* [Text]
>> start

While E85 vehicles require special fuel injectors and other parts, all vehicles are capable of running on E10, which is a blend of 10 percent ethanol and 90 percent gasoline. Minnesota and Hawaii are the only states that require virtually all fuel sold to be E10, according to the American Coalition for Ethanol, an industry trade group. Montana, Washington and Missouri have passed similar laws but they're not yet in effect.

Gas stations may or may not be required to tell consumers they are using E10, depending on the state, but its use is widespread. Ethanol is now blended into about 35 percent of all of America's gas, coalition spokeswoman Kristin Brekke said.

U.S. Rep. Stephanie Herseth, D-S.D., said she fills up her conventional vehicle with a blend of about 30 percent ethanol and has been happy with its performance. South Dakota has the only two pumps in the nation that allow customers to choose a variety of blends, Brekke said.

>> end

* [Raw data]
>> start

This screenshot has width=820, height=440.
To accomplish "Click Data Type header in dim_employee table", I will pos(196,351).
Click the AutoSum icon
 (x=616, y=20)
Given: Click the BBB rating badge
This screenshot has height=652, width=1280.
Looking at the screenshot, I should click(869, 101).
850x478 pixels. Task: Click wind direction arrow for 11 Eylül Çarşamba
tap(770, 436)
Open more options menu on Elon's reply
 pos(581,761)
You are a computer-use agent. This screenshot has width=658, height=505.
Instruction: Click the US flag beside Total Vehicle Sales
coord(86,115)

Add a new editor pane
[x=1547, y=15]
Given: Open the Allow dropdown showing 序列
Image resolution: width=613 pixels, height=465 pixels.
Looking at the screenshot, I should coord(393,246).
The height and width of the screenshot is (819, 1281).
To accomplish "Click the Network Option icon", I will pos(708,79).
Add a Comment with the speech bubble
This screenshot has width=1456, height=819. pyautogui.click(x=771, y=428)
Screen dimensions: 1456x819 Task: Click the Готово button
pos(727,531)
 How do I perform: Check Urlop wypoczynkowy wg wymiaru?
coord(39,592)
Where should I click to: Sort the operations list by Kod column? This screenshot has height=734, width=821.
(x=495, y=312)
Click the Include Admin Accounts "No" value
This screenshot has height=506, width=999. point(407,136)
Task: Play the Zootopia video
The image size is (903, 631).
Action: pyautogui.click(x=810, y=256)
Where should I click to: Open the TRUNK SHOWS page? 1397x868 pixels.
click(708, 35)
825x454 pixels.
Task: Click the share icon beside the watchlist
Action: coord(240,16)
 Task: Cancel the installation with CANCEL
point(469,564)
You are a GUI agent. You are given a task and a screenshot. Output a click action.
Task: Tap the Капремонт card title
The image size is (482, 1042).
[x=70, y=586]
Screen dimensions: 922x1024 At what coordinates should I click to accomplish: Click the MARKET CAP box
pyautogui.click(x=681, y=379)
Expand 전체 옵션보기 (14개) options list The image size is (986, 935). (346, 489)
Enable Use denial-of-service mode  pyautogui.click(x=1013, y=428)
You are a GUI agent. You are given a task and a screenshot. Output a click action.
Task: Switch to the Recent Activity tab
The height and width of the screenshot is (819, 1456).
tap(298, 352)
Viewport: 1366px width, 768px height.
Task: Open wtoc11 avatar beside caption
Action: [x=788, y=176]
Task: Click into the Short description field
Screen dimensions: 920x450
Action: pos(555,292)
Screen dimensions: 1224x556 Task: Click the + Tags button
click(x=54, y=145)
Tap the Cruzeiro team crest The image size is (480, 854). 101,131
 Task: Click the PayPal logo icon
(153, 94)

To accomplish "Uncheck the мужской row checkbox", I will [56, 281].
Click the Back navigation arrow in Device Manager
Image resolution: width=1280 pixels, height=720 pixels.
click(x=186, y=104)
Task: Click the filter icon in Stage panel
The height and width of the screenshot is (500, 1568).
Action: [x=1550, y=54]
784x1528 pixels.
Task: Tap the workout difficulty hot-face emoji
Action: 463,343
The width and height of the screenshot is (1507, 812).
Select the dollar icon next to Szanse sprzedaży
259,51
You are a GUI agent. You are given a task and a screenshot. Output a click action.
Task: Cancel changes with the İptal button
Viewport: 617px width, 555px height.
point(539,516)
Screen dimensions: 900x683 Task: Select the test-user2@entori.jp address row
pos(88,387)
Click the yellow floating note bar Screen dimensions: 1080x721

>> end

Continue the ethanol blend text, starting after its final sentence. The lines above aren't required for the next step.

But representatives from GM, Ford and other automakers warned that any blend with more than 10 percent ethanol can corrode parts on a conventional vehicle. Norbert Krause, director of the engineering and environmental office at Volkswagen of America Inc., said his company even makes technical adjustments depending on whether a vehicle will take a 10-percent or a 22-percent ethanol blend.

Herseth also asked about the cost of converting a conventional vehicle to one that can run on E85. Susan Cischke, Ford's vice president for environmental and safety engineering, responded that it's illegal for consumers to try to convert conventional vehicles because they won't be able to meet federal emissions standards once they're converted.

Krause said in the near term, the U.S. government should concentrate on making E10 available at every fuel station instead of expanding E85, since all vehicles can run on E10. The committee's chairman, U.S. Rep. Gil Gutknecht, R-Minn., introduced a bill late last year that would require virtually all fuel sold in the United States to be a 10-percent blend.

The oil industry doesn't support that legislation because it would make it more difficult and expensive to manufacture fuel, according to Bob Slaughter, president of the National Petrochemical and Refiners Association. The ethanol industry is already having trouble meeting a current mandate that will require production of 7.5 billion gallons of ethanol by 2012, he said.

"To require that every gallon in the U.S. contain ethanol is maybe, in ethanol country, a good aspirational goal but not a practical one," Slaughter said.